A few weeks ago I came across an interesting dissertation that talked about using tessellation with Direct3D11 class GPUs to render hair. This reminded me of my experiments in tessellation I was doing a few years ago when I started getting into D3D11 and more specifically a fur rendering one which was based on tessellation. I dug around and found the source and I decided to write a blog post about it and release it in case somebody finds it interesting.
Before I describe the method I will attempt a brief summary of tessellation, feel free to skip to next section if you are already familiar with it.
Tessellation 101
Tessellation is a fairly new feature introduced with Direct3D11 and OpenGL 4.x graphic APIs. A simplistic view of tessellation is that of adding more geometry to a mesh through some form of subdivision. Tessellation can help increase the polygon resolution of a mesh, resulting to either smoother or more (geometrically) detailed surfaces. And since it is done purely on the GPU it saves both memory, as we have to store less data in RAM, and bandwidth as we need to fetch and process less vertices on the GPU.
Tessellation works with patches which are defined by control points. In many (most) cases, a patch is a mesh triangle and a control point is a vertex.
Another thing we have to define when tessellating a mesh is the amount of tessellation per edge, called “Tessellation Factor”. The number the tessellation factors we define, which are in the range [1..64], depends on the patch shape; if it is a triangle for example it will be 4, 3 for the outer edge and 1 for the “inside” edge. For the outer edges it is easy to visualise it as the number of vertices it will have after tessellation (i.e. the above, right, triangle will has tessellation factors for the outer edges of 4, 3, 3).

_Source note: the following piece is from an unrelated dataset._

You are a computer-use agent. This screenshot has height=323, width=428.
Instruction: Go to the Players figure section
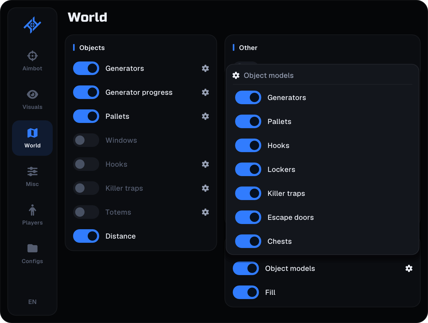32,215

The tessellator supports 3 types of primitives (domains as we call them), the triangle, the quad and the isoline.
There are also various partitioning schemes we can use then tessellating, such as integer, pow2, fractional (odd and even).

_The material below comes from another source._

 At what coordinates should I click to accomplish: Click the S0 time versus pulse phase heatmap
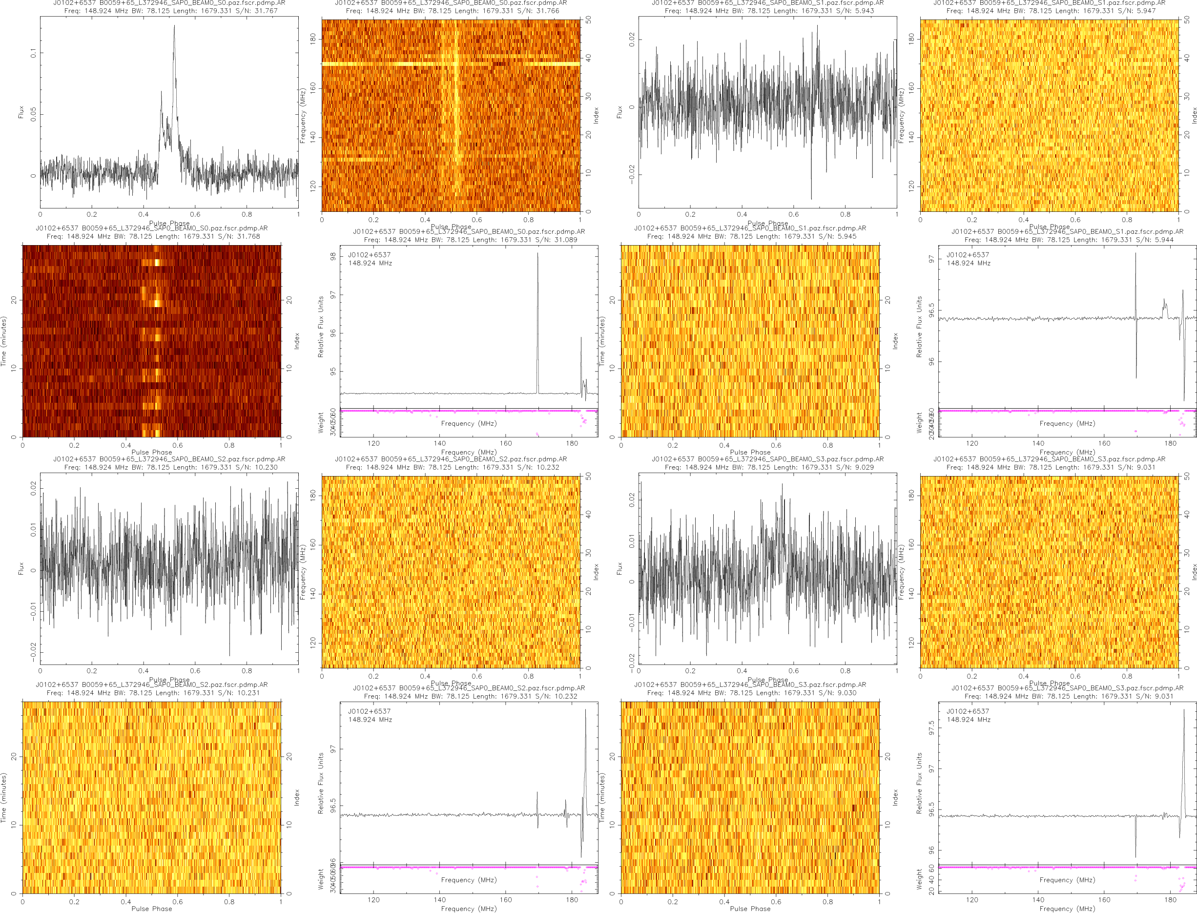(x=152, y=341)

If we consider the D3D11 rendering pipeline, tessellation is implemented by a combination of 2 new type of shaders, Hull and Domain, and a fixed function unit that sits in between them.
In reality the Hull shader is implemented as two shaders the Control Point shader and the Patch Constant shader. Explaining the purpose of each is outside the purposes of this article and I already run the risk of losing most readers before we get to the fur rendering part. To summarise though, the Control Point shader runs once per Control Point (vertex if you prefer) and has knowledge of the other Control Points in the patch (triangle if you prefer) and the Patch Constant shader is run once per patch and outputs the Tessellation Factors that will instruct the Tessellation unit how much to subdivide the domain.

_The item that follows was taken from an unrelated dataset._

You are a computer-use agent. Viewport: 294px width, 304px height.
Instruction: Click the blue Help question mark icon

The Tessellation unit is fixed function as I mentioned and its purpose is to generate new points on a normalised generic domain (quad, tri or isoline), outputting their UVW coordinates.
It is interesting to note that the tessellation unit has no concept of control points/vertices/patches as it operates on a normalised domain.
Finally the Domain shader receives the outputs of the Control Point Shader and the new points generated by the Tessellation unit to actually produce the new primitives through interpolation. Also if we want to perform vertex displacement, using a height map for example, now is the right time to do it.
Rendering Fur using Tessellation
Back to fur rendering using tessellation, in principle it is a simple idea:
- Setup the tessellator unit to generate points using the “isoline” domain
- Interpolate data in the domain shader to generate new vertices
- Use a geometry shader to create new triangle-based hair strands
The isoline domain is a special subdivision domain that returns 2D points UV on a normalised [0..1] range. It is useful for our purposes because we can interpret one component of the UV range as the line number and the other component as the segment number within a line.
The tessellator unit can output a maximum of 64 “lines” each having 64 segments.
The actual hair strand primitive creation takes place in the domain shader. In there we have access to the original mesh geometry (triangle vertices) and we can place each hair strand using interpolation. To do that I use an array of random barycentric coordinates that I calculate on the CPU and bind to the domain shader as input. You can calculate the coordinates in the domain shader if bandwidth is problem (which probably always is). Then I use the line number provided by the tessellator unit to index into the barycentric coordinates array to find the position of the new hair strand. The segment number I use to expand the hair strand upwards. For this example, each fur strand has 4 segments.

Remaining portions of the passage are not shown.